Ses yeux d’obsidienne se fixèrent sur les miens.
— Bon, on descend ou quoi ? dit-il.
La cave consistait en une vaste pièce et ressemblait, en gros, à n’importe quelle cave. À part qu’il y avait des cercueils empilés dans un coin.
La porte qui donnait sur l’extérieur se trouvait à droite au pied de l’escalier. Je m’assurai que le verrou était bien tiré.
— Il n’y a personne, dis-je à Spiro, rengainant mon arme.
Je n’étais pas trop sûre de savoir sur qui j’avais envie de tirer. Sur Kenny, sans doute. Sur Spiro, peut-être. Sur des fantômes, qui sait ?
On remonta au rez-de-chaussée et j’attendis dans le couloir pendant que Spiro farfouillait dans son bureau. Il en ressortit vêtu d’un pardessus et portant un sac de sport.
Je le suivis jusqu’à la porte de derrière que je maintins ouverte pendant qu’il branchait l’alarme et coupait l’interrupteur. L’éclairage intérieur baissa au minimum ; l’éclairage extérieur subsista.
Spiro ferma la porte et sortit ses clefs de voiture de la poche de son pardessus.
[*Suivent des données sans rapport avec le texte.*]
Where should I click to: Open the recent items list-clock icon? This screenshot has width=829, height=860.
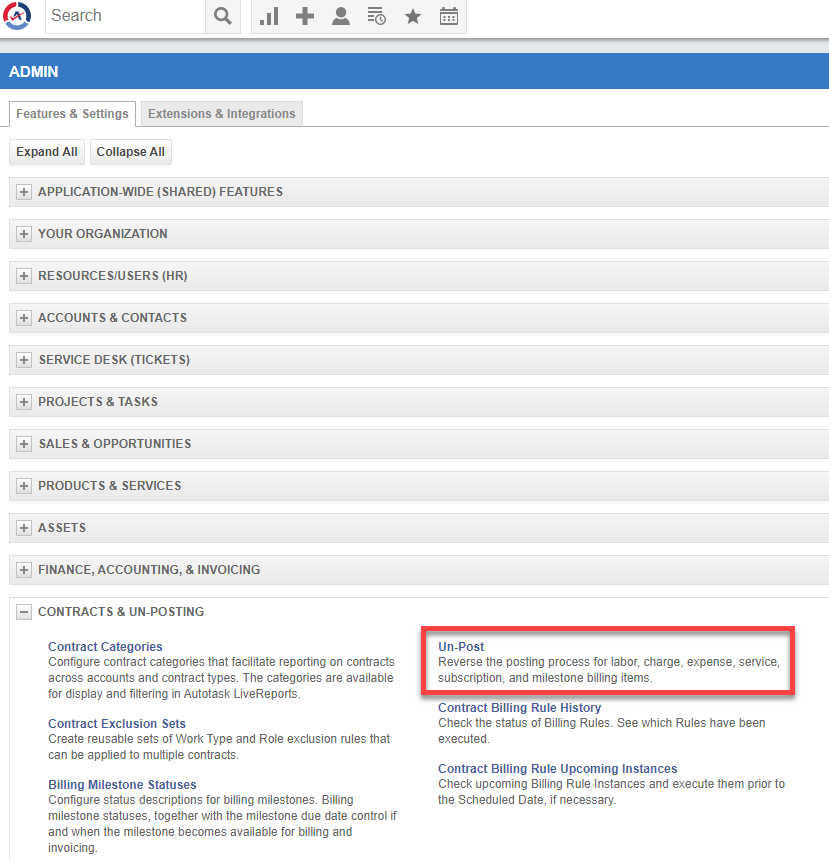[377, 16]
— On va prendre la mienne, dit-il. Vous montez avec moi.
— Et si vous preniez la vôtre et moi la mienne ?
— Pas question. Pour les cent dollars que je vous paie, je veux avoir Calamity Jane à côté de moi. Vous pourrez rentrer chez vous avec ma voiture et repasser me chercher demain matin.
— Ce n’est pas ce dont nous étions convenus.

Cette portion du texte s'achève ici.